**About this exercise:**
Please repeat only the lines below starting at the line that holds "Viewport: 880px width, 447px" and ending at the line that holds "You are a GUI", exactly, with both of those lines included and every picture omitted.

**Records shown:**
━━━━━━━━━━━━━━━━━━━━━━━━━━━━━━
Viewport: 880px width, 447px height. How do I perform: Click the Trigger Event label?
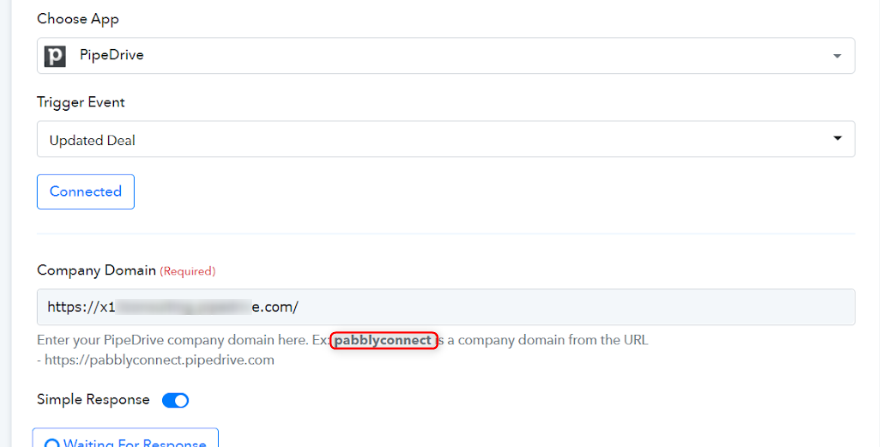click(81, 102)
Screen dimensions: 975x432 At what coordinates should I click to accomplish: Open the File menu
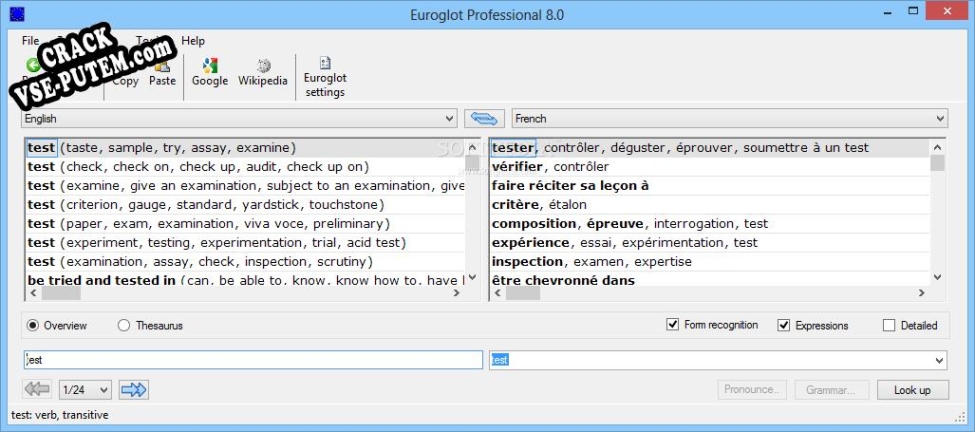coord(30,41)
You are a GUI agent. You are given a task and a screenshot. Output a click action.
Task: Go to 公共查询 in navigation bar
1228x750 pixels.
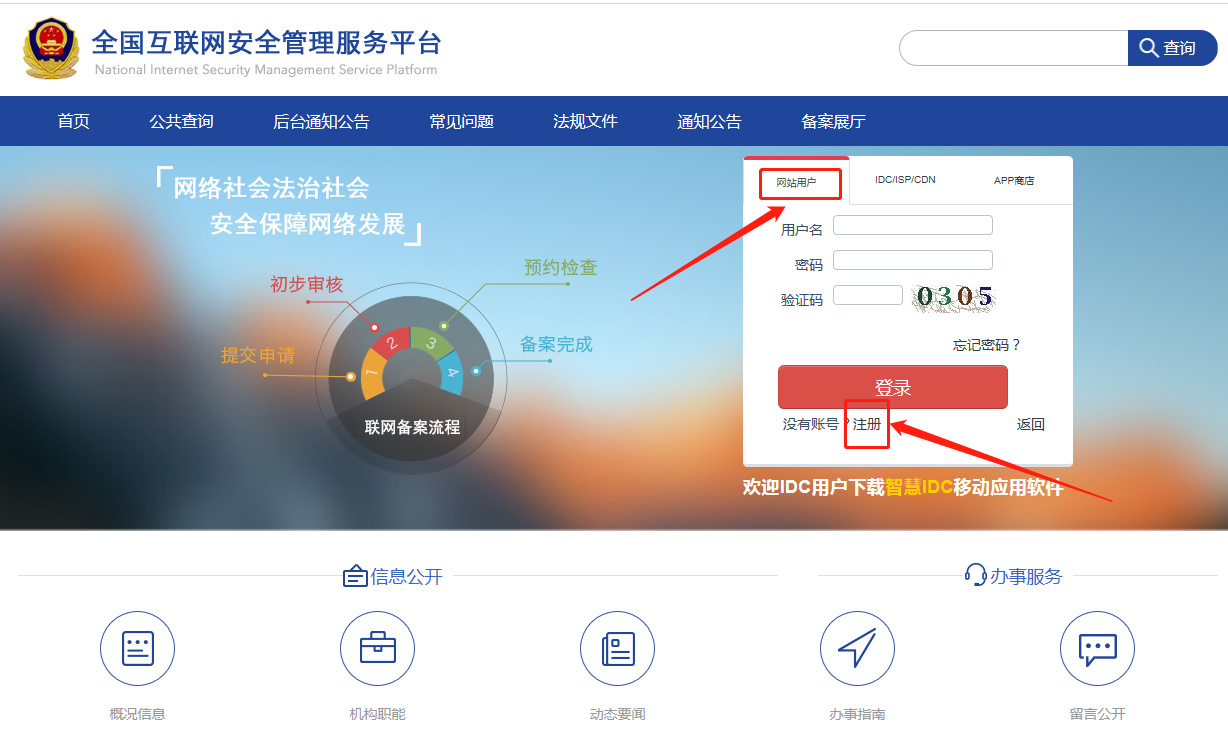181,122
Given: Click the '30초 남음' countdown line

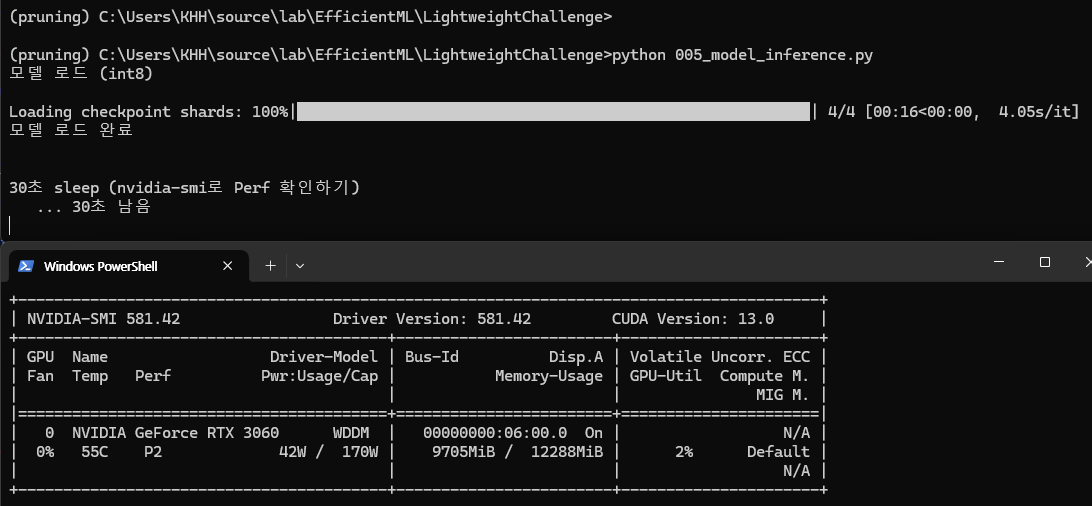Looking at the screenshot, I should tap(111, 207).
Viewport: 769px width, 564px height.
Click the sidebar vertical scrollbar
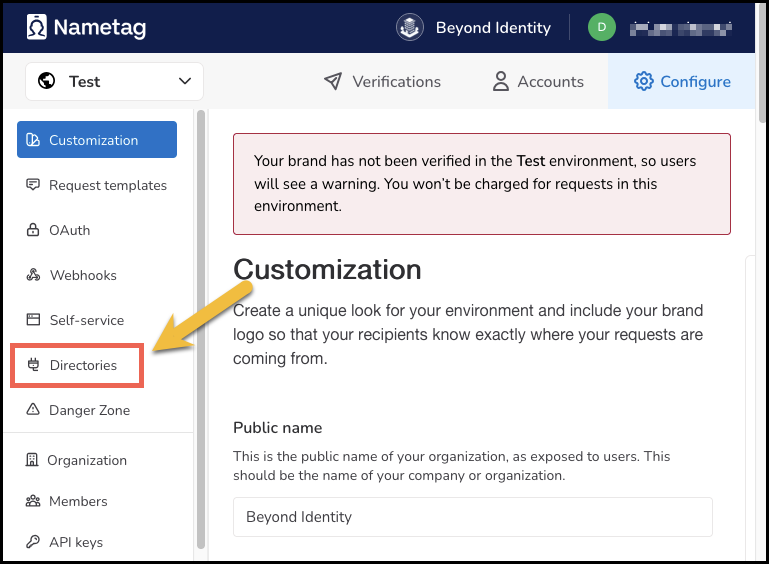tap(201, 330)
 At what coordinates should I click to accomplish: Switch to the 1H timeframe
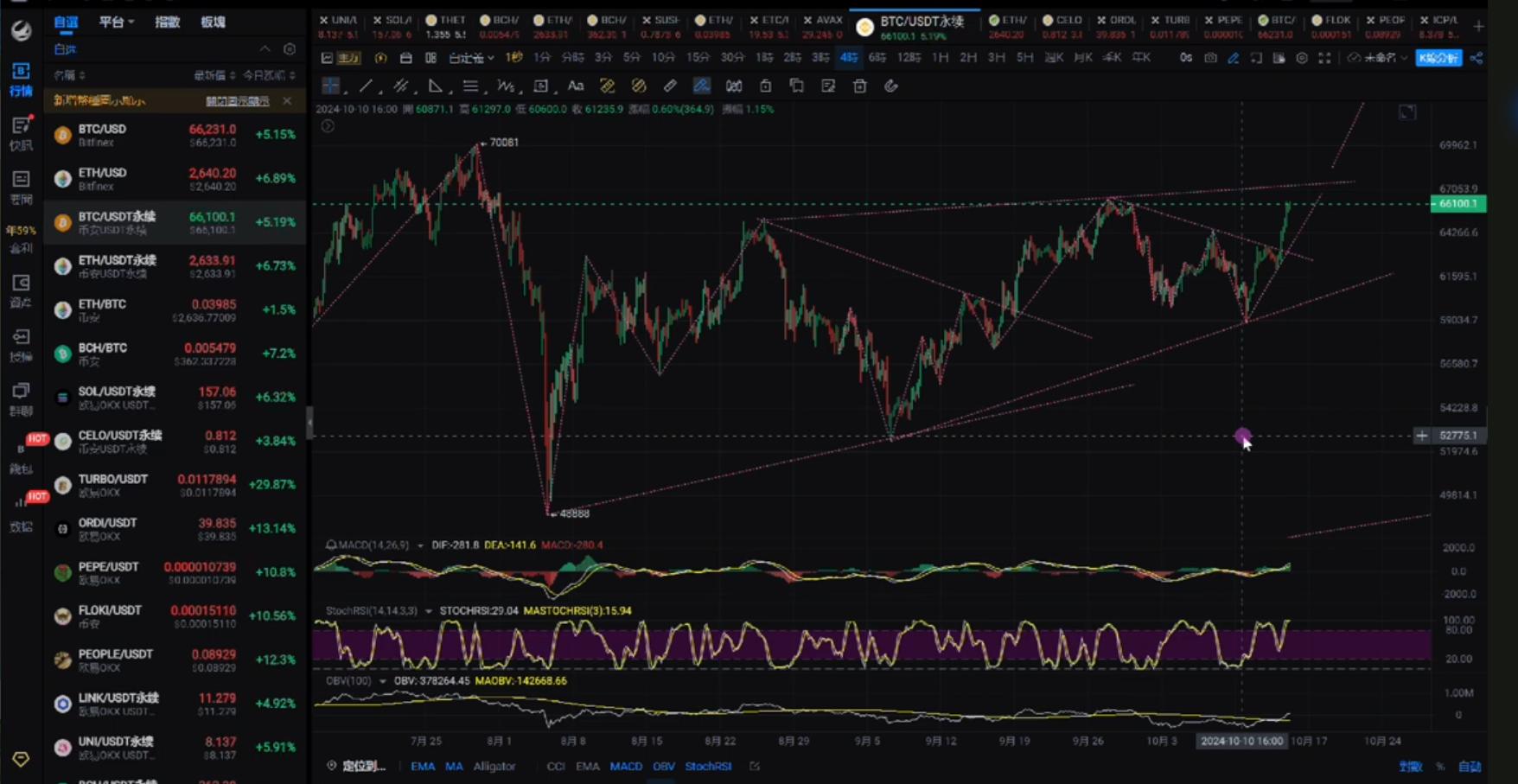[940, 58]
━━━━━━━━━━━━━━━━━━━━━━━━━━━━━━
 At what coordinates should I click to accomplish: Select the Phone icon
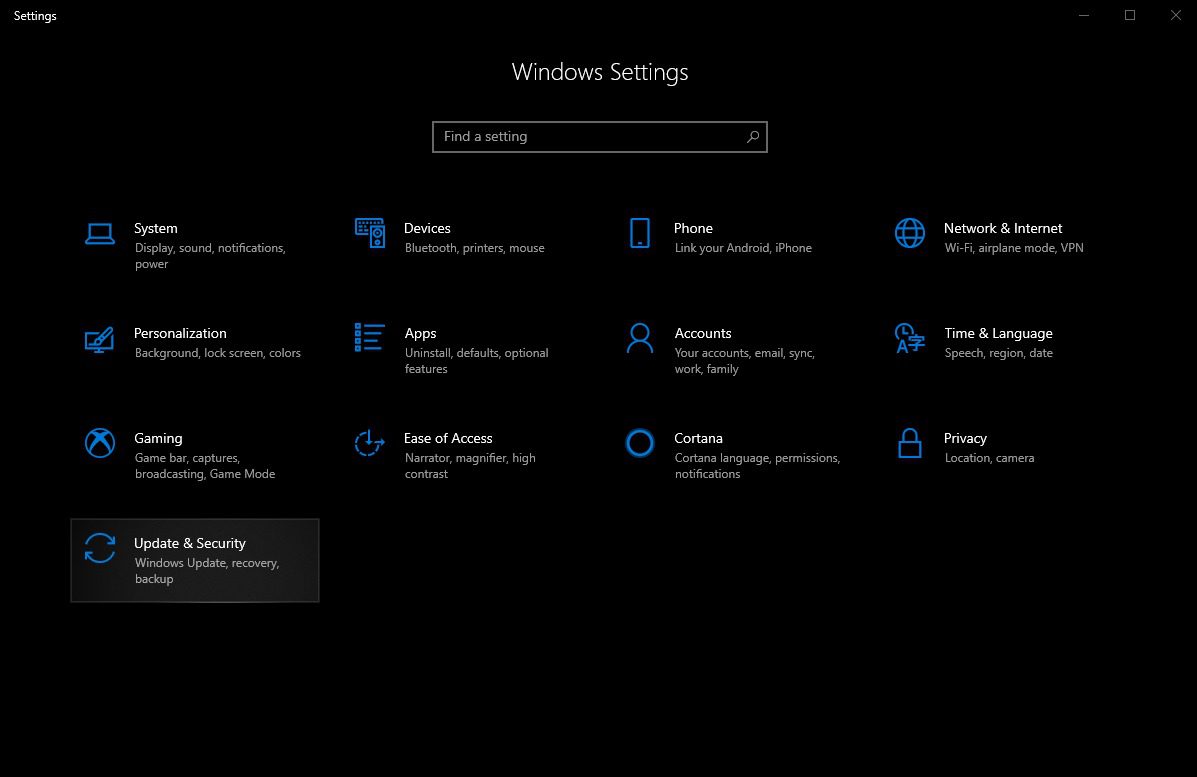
━━━━━━━━━━━━━━━━━━━━━━━━━━━━━━
**Solution for this exercise:**
Viewport: 880px width, 447px height. How do I perform: Click the Trigger Event label?
click(81, 102)
Screen dimensions: 975x432 At what coordinates should I click to accomplish: Open the File menu
coord(30,41)
You are a GUI agent. You are given a task and a screenshot. Output a click action.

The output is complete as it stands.